Je n'oublie pas non plus, au milieu de cette catastrophe, l'épouvantable appel au secours des sans-papiers du Béguinage (une église de "mon" doyenné) ou de l'ULB. Comme l'a également écrit le Cardinal De Kesel, ils méritent toute notre attention et celle des Pouvoirs Publics, même si la situation est évidemment délicate. J'ai signé ce matin une pétition relayée par mon amie le Professeur Isabelle Stengers, de l'ULB, allant dans le sens d'une prise en considération maximale et urgente de cette situation dramatique.
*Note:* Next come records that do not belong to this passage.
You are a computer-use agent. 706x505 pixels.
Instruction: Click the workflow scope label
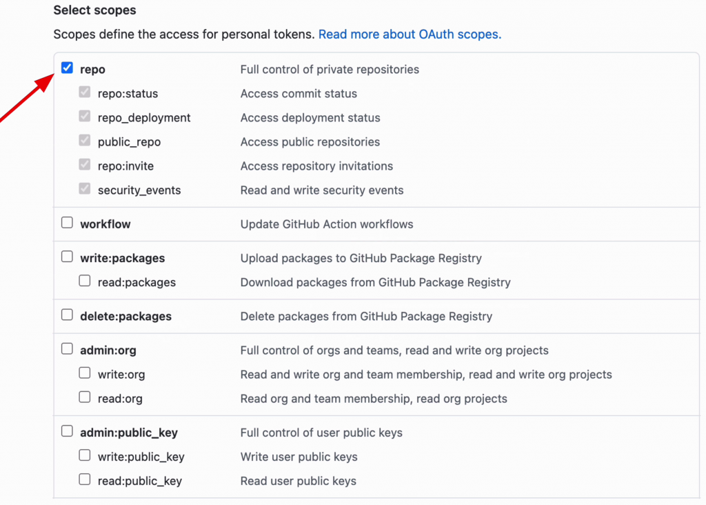click(105, 224)
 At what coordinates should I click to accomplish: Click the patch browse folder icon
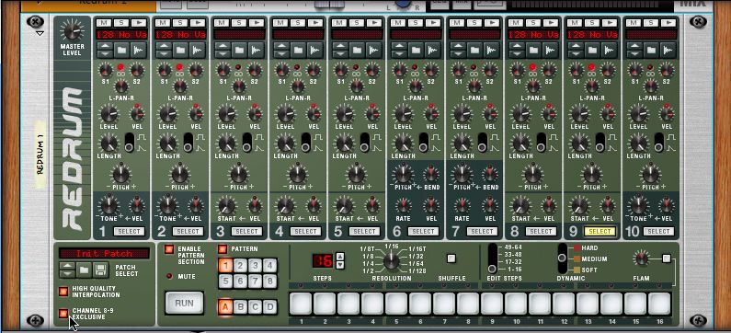click(84, 270)
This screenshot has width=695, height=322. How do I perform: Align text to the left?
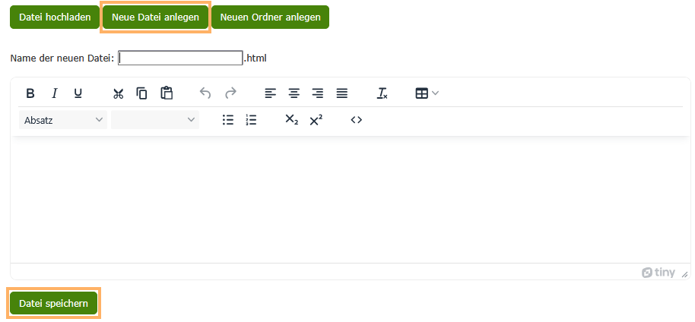[x=270, y=93]
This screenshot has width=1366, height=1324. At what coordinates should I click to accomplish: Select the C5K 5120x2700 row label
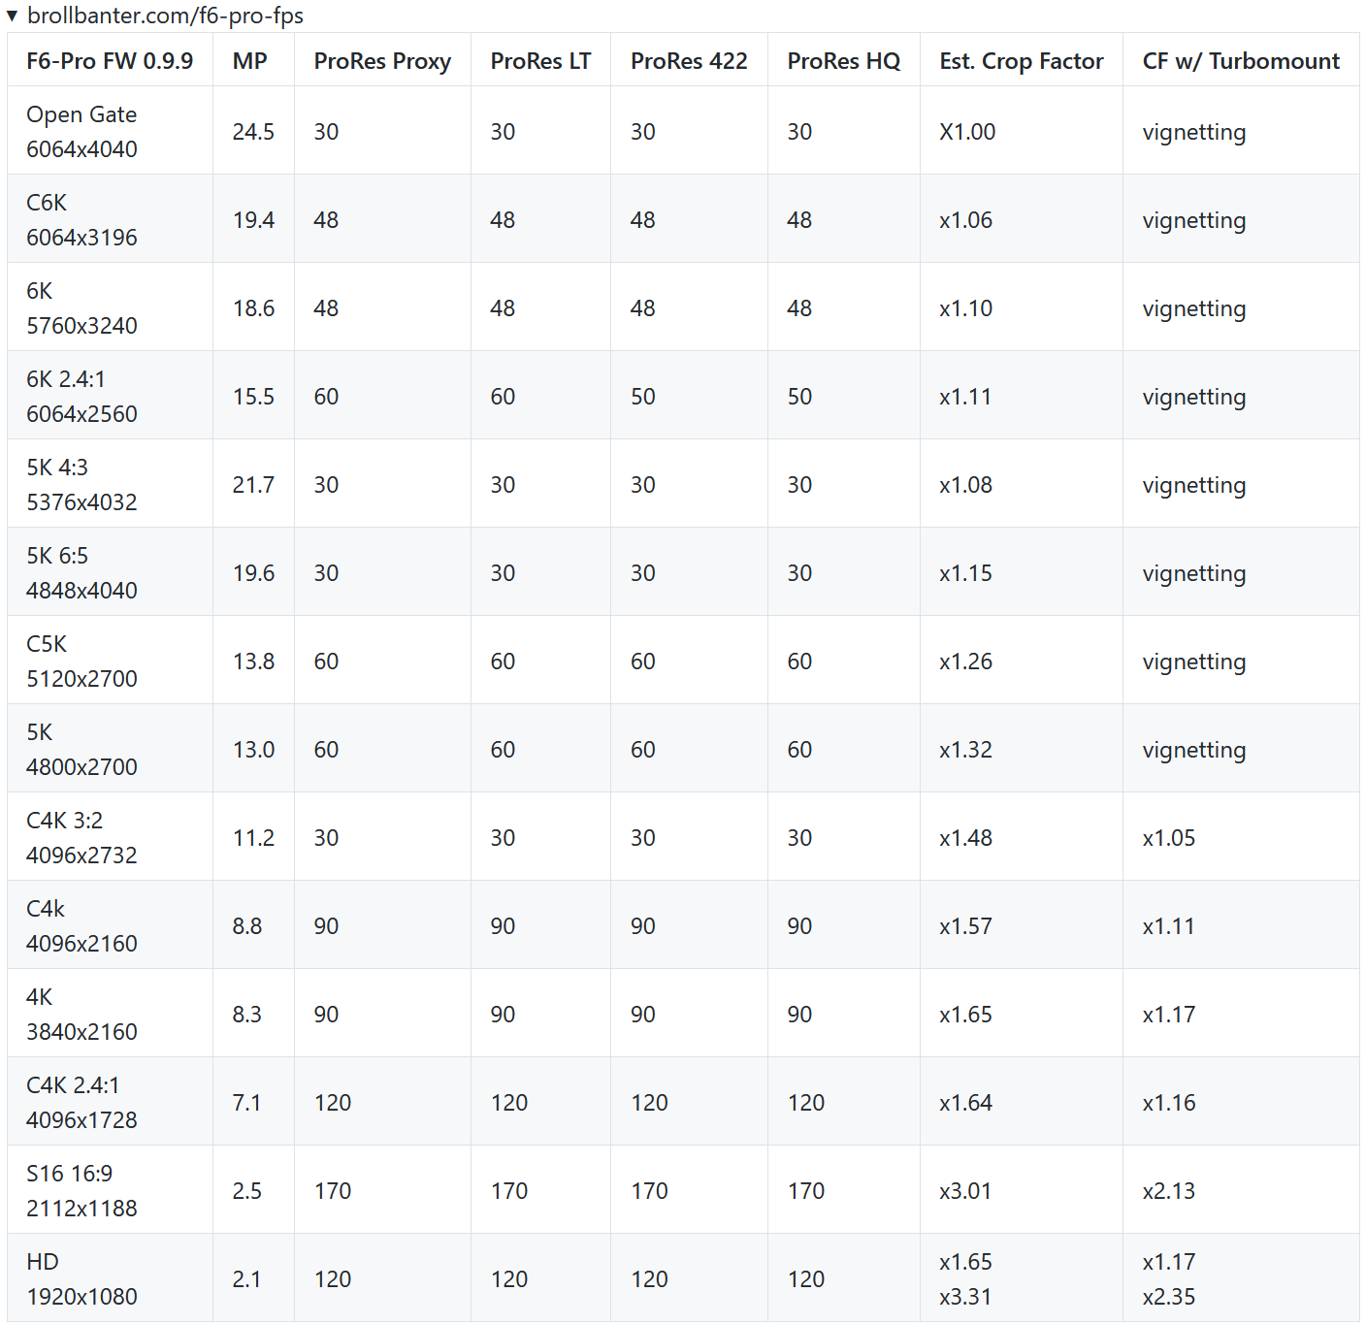82,662
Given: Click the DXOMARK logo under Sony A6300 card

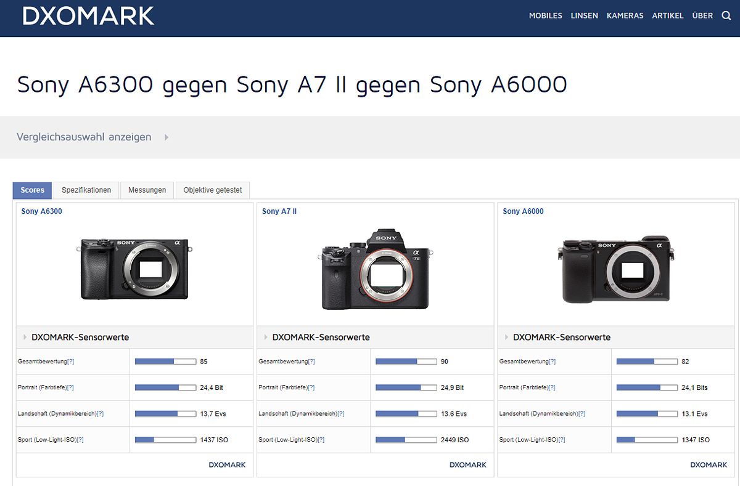Looking at the screenshot, I should coord(227,464).
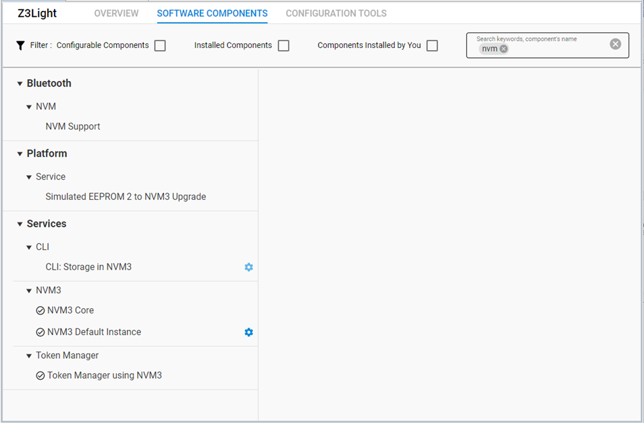The width and height of the screenshot is (644, 423).
Task: Click installed checkmark beside NVM3 Core
Action: (40, 310)
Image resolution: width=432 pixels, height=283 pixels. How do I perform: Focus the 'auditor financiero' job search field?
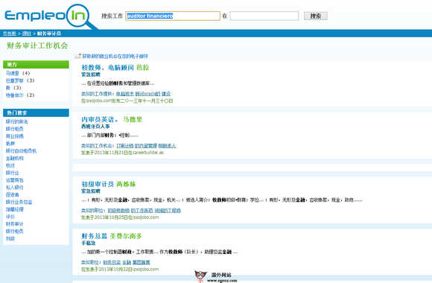(173, 16)
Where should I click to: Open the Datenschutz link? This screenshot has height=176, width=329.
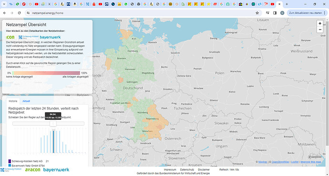tap(187, 170)
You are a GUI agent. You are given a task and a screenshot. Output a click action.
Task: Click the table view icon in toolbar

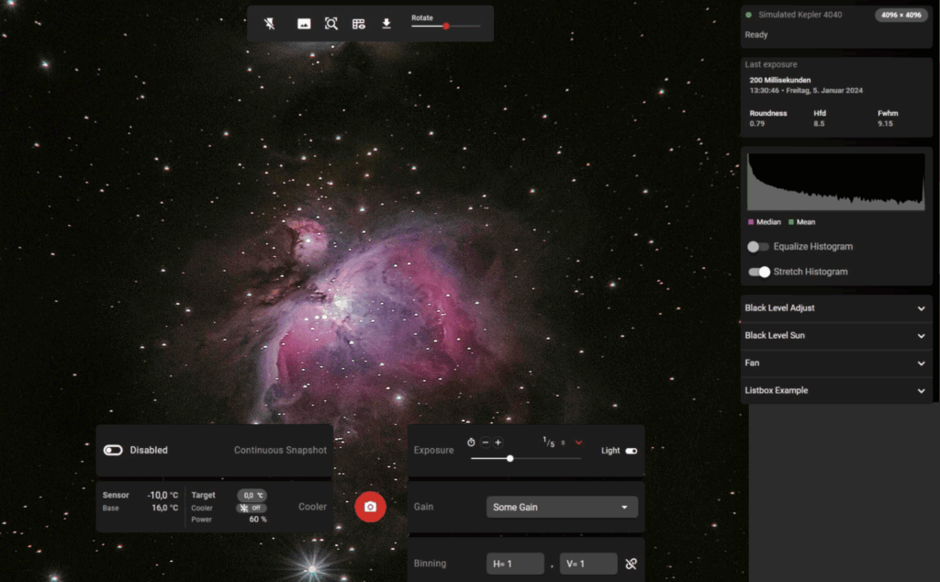point(359,24)
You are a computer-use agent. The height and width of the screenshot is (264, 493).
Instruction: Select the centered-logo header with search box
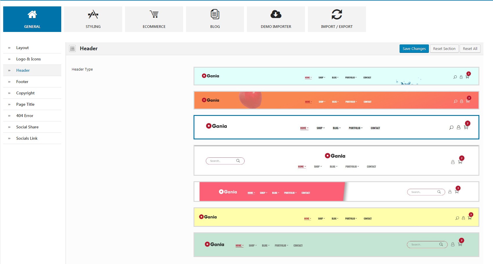tap(336, 160)
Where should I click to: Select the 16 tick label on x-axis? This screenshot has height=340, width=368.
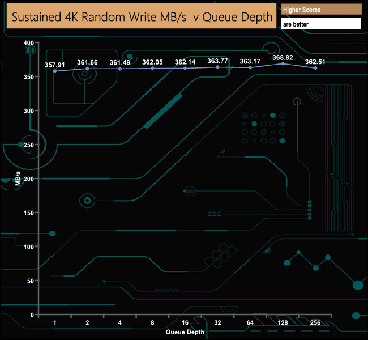point(185,323)
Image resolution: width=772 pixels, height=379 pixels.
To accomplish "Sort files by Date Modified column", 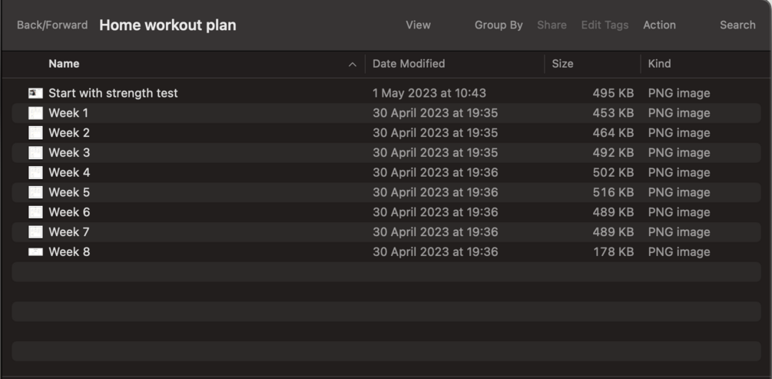I will pyautogui.click(x=409, y=64).
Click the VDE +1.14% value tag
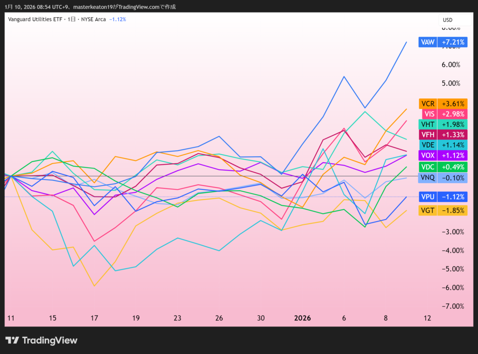This screenshot has height=354, width=478. point(453,145)
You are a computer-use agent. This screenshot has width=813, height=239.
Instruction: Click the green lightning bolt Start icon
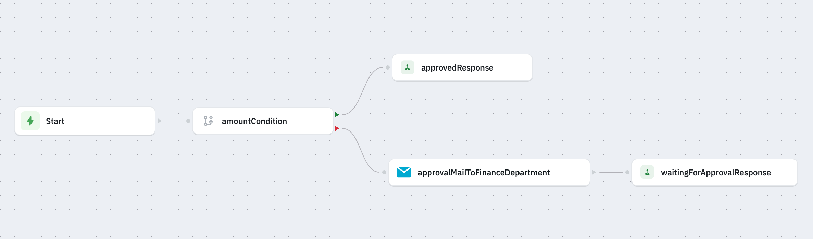[x=30, y=121]
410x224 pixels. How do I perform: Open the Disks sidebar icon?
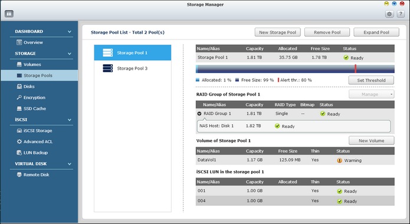tap(19, 87)
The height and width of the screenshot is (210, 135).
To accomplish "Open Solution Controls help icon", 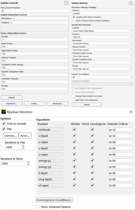I will (66, 3).
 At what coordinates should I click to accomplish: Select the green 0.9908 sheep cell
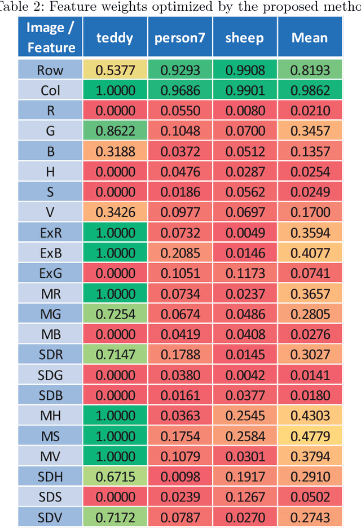pyautogui.click(x=244, y=70)
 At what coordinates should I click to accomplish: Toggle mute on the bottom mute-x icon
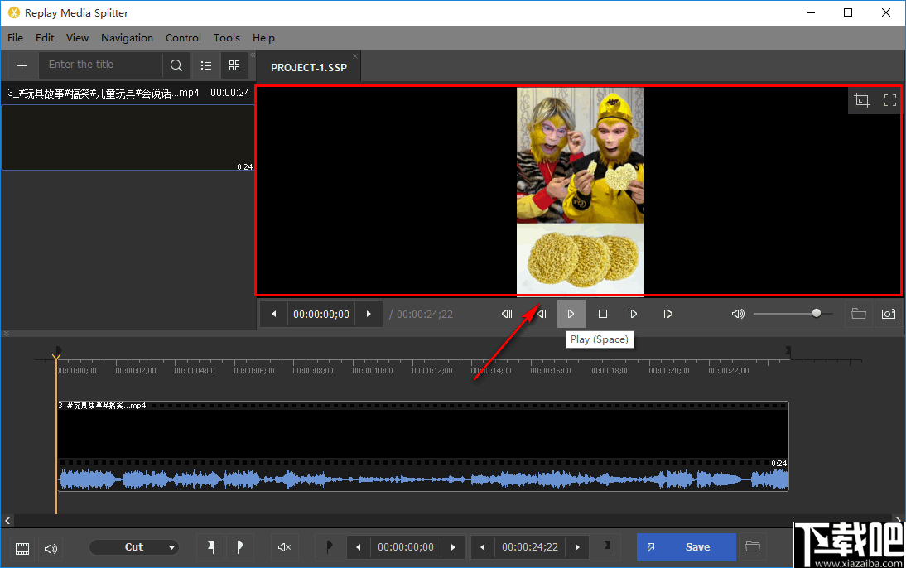tap(285, 547)
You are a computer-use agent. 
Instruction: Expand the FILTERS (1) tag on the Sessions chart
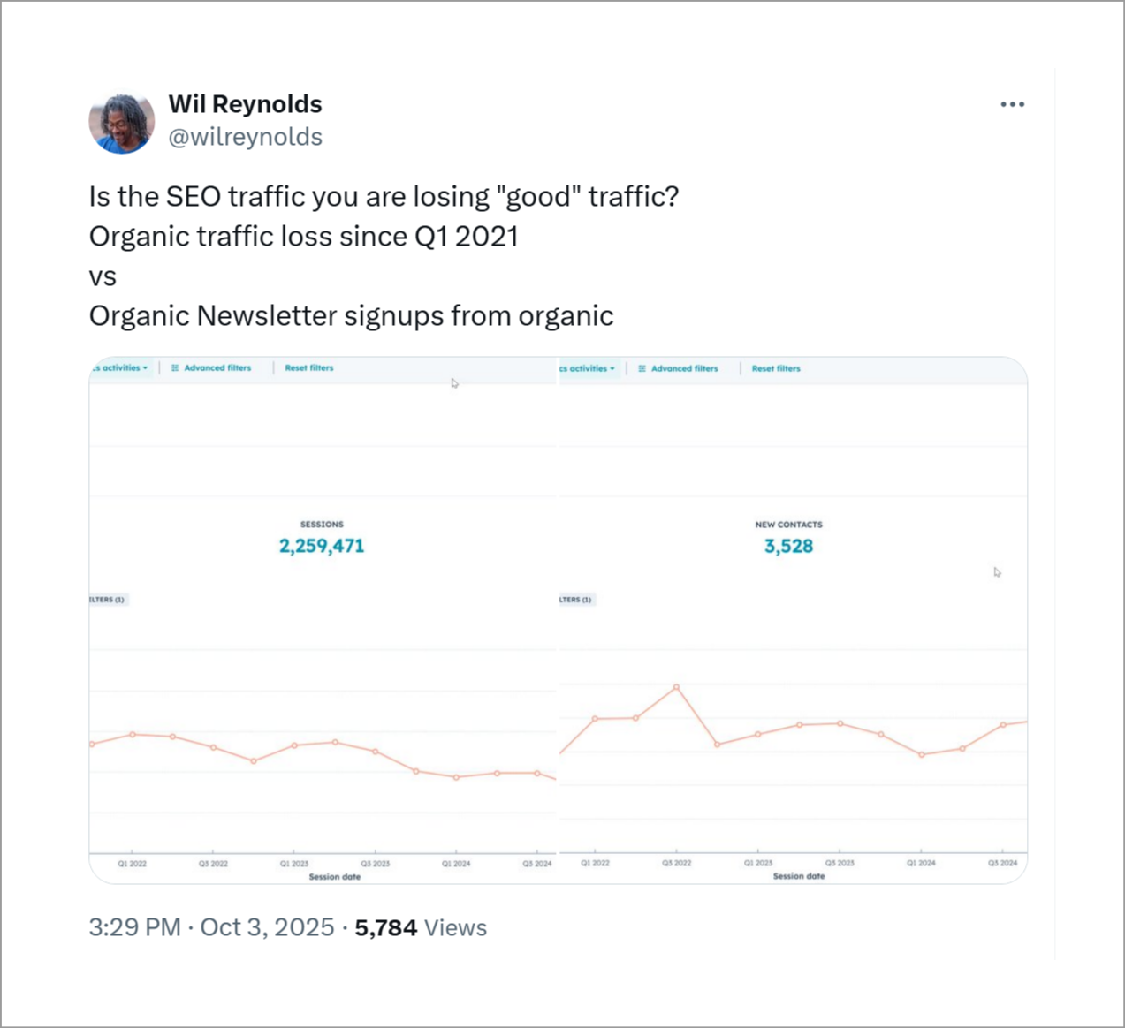click(108, 600)
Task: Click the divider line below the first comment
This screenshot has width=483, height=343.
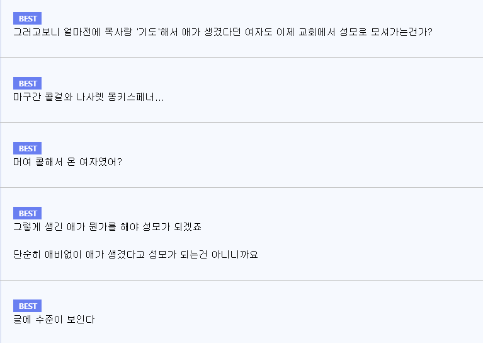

Que de dossiers, mon Dieu, que de dossiers, que de peines, que de travail pour tous, chrétiens compris au milieu des autres, pour que soient partout assurés, dans notre Pays, la sécurité des personnes et des biens, leur dignité, leur respect.

mercredi 14 juillet 2021

Bureau des réclamations

 A voir le déluge qui se déverse sur notre pauvre pays, j'ai appelé le Bureau des Réclamations, directement au Ciel.  N'ai eu qu'un fonctionnaire - saint Michel, dont il paraît que je suis ici-bas l'un des représentants, administrateur de l'une de ses nombreuses églises. Me suis plaint, évidemment, auprès de lui et il m'a répondu par son prénom : "Mi che 'el?", "Qui est comme Dieu?" et n'oublie pas, a-t-il ajouté, que ce n'est qu'une question à laquelle la réponse est nécessairement "Personne!"

Bon, me voilà gras, avec ça. 

J'ai osé, j'ai appelé la Sainte Vierge : on dit qu'elle intercède mieux que personne, auprès de son Fils, dont elle aurait l'oreille. Réponse gentille : "Je vais voir ce que je peux faire, mais vous savez, mon Fils est débordé... " Moi, évidemment : "Y'a pas que lui qui soit débordé, les camps des jeunes patronnés, filles et garçons, des scouts et des guides et des autres jeunes remplis de belle et bonne volonté aussi, ils sont débordés! Et ça ne lui fait rien, au Fils en question?..." (Là, je confesse, je montrais un peu mon  humeur...) Réponse : "Savez-vous par quoi lui, il est débordé? Par des questions de famines et de gens qui  même chez vous, vont crever de faim si vous ne les soutenez pas. Par des questions de guerres, et même de gué-guerres, avec des pays dont les dirigeants se fichent de vos démocraties et veulent asservir tout le monde, par des questions de mépris des personnes, partout, partout, partout, il n'en finit plus de répondre - c'est-à-dire, pour lui, de mourir d'amour - pour tous. Je sais que vos jeunes gens ont du mal, et je vais introduire la demande..."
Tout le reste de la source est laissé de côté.